Further, when the undisputed facts demonstrate that a plaintiff discovered or reasonably should have discovered the negligent conduct as of a particular date, the issue of when the cause of action accrued may be decided as a matter of law. Morris v. Geer, 720 P.2d 994 (Colo.App.1986).

Also, although an investigative report may provide further information concerning a claim, the claim itself accrues under § 13-80-108(1) when a plaintiff is aware of his injuries and the cause thereof. Mosher v. Lakewood, 807 P.2d 1235 (Colo.App. 1991).

Here, the record confirms that plaintiff Garland Reider knew of his injuries and their cause on the date of the accident. Plaintiffs’ objection to the motion to dismiss contains the following statement: “Mr. Reider consistently told all medical and emergency personnel who assisted him that night and a state patrol officer who recorded his statement three days after the accident about the second accident with the Department’s vehicle.” Moreover, plaintiffs attached a copy of Dawson’s report written the day after the accident in which the deputy sheriff wrote, “I asked the person [Reider] if he was okay and he said that the patrol car had hit him.”
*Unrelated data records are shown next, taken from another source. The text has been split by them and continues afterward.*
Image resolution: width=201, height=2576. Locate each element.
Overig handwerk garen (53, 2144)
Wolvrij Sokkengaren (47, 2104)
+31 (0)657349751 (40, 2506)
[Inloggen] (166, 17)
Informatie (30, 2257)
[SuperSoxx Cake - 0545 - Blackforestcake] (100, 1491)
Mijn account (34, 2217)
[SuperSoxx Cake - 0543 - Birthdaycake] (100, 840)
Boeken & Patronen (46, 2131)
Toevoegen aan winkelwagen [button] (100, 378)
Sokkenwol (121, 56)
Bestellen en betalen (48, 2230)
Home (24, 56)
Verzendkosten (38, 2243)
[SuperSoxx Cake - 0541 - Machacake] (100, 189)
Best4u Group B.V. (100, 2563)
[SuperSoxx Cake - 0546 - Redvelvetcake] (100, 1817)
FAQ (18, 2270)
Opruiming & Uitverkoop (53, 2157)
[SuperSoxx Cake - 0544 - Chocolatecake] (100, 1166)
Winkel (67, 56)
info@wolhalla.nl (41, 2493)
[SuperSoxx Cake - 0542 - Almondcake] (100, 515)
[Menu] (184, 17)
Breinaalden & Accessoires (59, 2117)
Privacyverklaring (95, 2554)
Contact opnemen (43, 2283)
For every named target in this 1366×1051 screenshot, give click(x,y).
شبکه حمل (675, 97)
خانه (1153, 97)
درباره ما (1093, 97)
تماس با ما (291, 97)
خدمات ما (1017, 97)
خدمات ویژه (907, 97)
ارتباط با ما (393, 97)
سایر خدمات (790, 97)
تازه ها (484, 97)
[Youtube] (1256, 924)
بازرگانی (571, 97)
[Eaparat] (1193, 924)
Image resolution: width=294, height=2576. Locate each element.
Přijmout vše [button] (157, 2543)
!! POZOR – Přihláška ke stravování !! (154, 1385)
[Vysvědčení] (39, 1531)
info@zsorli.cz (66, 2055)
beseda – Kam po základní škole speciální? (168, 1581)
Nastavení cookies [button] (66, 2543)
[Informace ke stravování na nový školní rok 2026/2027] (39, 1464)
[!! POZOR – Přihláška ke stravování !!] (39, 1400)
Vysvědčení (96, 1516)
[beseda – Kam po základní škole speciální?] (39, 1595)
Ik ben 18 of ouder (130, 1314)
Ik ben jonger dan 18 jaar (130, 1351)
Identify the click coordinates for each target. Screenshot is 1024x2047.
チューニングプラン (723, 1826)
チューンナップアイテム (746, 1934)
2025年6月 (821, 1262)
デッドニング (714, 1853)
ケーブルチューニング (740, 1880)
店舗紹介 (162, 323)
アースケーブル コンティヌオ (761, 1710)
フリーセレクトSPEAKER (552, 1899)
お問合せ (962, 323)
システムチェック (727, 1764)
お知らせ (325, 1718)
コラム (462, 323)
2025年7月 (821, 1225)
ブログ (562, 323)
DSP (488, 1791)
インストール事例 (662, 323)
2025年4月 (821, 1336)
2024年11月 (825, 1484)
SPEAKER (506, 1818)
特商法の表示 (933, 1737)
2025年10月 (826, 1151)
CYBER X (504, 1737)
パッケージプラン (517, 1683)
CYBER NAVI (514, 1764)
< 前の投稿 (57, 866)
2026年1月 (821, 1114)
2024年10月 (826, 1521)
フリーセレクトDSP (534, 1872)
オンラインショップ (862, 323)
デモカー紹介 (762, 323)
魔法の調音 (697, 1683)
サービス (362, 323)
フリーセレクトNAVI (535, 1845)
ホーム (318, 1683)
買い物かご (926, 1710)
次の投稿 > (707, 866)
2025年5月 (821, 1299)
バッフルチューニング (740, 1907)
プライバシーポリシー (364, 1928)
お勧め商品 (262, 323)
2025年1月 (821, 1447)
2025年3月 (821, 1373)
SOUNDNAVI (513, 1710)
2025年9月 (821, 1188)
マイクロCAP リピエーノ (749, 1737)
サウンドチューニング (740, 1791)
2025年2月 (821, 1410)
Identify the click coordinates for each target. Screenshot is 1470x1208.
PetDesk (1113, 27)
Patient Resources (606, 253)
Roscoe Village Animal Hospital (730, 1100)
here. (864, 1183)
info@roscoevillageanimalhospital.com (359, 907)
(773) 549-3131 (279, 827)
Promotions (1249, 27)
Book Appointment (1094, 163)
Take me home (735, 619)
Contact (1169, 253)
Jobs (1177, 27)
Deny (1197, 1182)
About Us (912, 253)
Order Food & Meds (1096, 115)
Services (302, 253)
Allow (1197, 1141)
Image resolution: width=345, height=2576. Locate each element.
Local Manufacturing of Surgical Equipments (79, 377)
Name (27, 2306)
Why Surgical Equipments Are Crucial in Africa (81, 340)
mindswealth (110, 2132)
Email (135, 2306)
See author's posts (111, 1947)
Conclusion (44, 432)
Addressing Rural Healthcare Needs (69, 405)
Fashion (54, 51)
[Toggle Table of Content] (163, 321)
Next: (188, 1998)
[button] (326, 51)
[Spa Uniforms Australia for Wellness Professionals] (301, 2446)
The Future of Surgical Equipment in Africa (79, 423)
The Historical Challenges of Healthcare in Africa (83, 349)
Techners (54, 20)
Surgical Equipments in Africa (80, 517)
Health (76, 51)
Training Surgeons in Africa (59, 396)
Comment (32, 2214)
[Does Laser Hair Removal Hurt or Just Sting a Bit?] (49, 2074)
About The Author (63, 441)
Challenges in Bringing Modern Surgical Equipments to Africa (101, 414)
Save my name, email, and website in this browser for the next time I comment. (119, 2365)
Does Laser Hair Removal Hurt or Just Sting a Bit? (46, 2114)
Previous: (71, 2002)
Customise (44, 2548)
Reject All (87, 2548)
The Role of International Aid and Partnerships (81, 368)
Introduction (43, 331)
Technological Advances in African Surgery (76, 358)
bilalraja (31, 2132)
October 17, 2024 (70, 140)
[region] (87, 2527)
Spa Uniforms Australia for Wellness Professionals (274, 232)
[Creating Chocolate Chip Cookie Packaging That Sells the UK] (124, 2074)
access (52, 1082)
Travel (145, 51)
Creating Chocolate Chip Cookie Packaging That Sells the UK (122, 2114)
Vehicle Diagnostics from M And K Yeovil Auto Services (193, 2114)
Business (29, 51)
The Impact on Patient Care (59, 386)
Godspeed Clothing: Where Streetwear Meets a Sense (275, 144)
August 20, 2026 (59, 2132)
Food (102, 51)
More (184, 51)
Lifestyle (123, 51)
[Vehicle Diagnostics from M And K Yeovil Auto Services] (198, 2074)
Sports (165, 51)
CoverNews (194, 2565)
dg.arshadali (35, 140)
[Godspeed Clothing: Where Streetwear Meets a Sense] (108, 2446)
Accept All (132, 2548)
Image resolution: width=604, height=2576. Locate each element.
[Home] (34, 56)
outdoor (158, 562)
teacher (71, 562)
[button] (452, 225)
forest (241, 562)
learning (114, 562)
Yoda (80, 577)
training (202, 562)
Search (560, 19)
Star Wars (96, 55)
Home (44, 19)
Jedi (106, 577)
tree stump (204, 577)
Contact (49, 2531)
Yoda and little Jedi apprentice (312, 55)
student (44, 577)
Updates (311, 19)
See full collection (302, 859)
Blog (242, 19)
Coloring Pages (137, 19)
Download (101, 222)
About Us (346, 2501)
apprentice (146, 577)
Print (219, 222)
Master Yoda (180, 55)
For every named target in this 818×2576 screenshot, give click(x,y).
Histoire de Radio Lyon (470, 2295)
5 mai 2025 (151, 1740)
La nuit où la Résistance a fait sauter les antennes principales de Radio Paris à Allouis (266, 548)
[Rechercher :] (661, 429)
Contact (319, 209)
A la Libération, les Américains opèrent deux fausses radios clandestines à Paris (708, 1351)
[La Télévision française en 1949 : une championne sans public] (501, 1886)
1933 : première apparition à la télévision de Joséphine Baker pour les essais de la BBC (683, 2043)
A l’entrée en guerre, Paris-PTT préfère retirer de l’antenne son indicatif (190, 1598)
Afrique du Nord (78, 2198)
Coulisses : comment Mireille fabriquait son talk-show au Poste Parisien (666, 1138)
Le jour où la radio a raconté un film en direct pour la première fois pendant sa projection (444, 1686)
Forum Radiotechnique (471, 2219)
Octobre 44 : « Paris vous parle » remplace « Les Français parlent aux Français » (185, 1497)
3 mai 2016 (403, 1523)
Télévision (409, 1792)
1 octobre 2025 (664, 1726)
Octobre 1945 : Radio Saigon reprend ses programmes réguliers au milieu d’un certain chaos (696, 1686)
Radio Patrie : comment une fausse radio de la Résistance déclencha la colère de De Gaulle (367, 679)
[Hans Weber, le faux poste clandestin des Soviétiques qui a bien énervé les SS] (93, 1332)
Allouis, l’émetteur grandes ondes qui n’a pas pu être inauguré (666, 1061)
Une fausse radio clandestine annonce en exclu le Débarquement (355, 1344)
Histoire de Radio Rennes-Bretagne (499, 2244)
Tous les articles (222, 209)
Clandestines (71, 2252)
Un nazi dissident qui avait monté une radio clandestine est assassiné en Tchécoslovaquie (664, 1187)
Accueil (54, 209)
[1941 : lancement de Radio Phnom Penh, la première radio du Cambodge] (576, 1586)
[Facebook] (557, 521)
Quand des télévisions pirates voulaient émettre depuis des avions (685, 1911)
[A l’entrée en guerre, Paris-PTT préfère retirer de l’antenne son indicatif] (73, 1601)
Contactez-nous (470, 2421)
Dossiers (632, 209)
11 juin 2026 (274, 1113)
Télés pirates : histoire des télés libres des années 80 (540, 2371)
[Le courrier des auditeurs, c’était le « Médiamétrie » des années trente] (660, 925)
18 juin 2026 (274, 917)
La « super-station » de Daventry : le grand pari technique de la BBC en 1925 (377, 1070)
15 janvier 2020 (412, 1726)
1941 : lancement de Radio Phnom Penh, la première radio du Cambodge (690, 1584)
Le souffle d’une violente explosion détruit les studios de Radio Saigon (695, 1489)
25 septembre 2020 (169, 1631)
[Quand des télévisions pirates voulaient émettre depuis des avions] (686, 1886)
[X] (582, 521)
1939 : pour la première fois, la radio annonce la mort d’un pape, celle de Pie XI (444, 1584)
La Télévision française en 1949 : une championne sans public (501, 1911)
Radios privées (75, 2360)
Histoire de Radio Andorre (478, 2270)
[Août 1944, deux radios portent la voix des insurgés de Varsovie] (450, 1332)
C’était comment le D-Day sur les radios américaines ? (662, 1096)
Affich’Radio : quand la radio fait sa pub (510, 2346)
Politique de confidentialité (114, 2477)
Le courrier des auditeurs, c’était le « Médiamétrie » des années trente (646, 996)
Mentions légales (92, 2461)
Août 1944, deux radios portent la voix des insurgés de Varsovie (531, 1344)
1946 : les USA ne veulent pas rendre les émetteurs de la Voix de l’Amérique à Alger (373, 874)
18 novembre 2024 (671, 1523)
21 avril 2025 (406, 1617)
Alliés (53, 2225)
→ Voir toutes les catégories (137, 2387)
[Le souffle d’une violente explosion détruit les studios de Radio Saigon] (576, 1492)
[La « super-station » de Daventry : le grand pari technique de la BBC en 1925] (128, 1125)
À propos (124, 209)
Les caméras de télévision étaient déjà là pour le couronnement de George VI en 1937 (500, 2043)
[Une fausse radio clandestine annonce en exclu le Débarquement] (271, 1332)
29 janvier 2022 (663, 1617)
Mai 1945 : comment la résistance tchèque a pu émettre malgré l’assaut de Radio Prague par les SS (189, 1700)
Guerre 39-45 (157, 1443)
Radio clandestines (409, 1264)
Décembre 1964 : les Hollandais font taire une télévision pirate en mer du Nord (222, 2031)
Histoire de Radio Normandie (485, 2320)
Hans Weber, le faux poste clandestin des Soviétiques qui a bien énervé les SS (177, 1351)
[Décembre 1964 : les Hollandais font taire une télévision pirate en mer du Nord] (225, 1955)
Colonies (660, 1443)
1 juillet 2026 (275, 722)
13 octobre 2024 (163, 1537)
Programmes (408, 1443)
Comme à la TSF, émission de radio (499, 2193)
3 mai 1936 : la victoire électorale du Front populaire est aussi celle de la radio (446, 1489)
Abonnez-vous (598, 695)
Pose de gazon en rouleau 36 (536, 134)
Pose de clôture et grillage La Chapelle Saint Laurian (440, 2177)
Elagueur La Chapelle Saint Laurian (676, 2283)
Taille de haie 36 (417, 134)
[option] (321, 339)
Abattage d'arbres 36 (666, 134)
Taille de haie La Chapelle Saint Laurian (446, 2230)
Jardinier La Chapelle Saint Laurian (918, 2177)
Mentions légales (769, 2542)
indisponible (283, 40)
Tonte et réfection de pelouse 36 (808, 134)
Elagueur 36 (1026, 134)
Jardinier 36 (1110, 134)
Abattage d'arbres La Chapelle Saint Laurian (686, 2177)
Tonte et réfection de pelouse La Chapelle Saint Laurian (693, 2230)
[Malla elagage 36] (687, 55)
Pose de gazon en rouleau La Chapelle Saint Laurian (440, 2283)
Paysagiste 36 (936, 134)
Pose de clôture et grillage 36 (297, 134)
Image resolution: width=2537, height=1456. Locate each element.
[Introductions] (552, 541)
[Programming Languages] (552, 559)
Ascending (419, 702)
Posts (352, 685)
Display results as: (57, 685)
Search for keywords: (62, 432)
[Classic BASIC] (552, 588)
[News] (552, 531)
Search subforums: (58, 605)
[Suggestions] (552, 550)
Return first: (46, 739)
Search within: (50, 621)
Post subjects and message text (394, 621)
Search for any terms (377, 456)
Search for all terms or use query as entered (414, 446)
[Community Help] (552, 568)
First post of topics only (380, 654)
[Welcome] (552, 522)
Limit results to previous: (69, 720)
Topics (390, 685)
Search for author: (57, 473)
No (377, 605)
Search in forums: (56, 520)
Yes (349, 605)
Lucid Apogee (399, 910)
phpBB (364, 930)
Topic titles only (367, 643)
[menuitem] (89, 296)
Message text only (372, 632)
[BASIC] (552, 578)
Under these circumstances, we conclude that the trial court did not err in its determination, based upon undisputed facts, that plaintiff Garland Reider was aware of his injuries and their cause in November 1989 and that the Department and Dawson were not estopped from asserting the statute of limitations.

III.

Plaintiffs also contend that, because Dawson failed to file an answer to the complaint, his joinder in the motion to dismiss was insufficient to raise the statute of limitations as an affirmative defense in his behalf. We disagree.

We recognize generally that a statute of limitations defense should be raised in an answer to the complaint rather than in a motion to dismiss. C.R.C.P. 8(c). This position is not universally followed, however, as many courts hold that the defense of limitations may' be raised by a motion to dismiss when the time alleged in the complaint shows that the action was not brought within the statutory period. Wasinger v. Reid, 705 P.2d 533 (Colo.App. 1985).

Here, the complaint itself revealed that it was filed more than a year after the accident.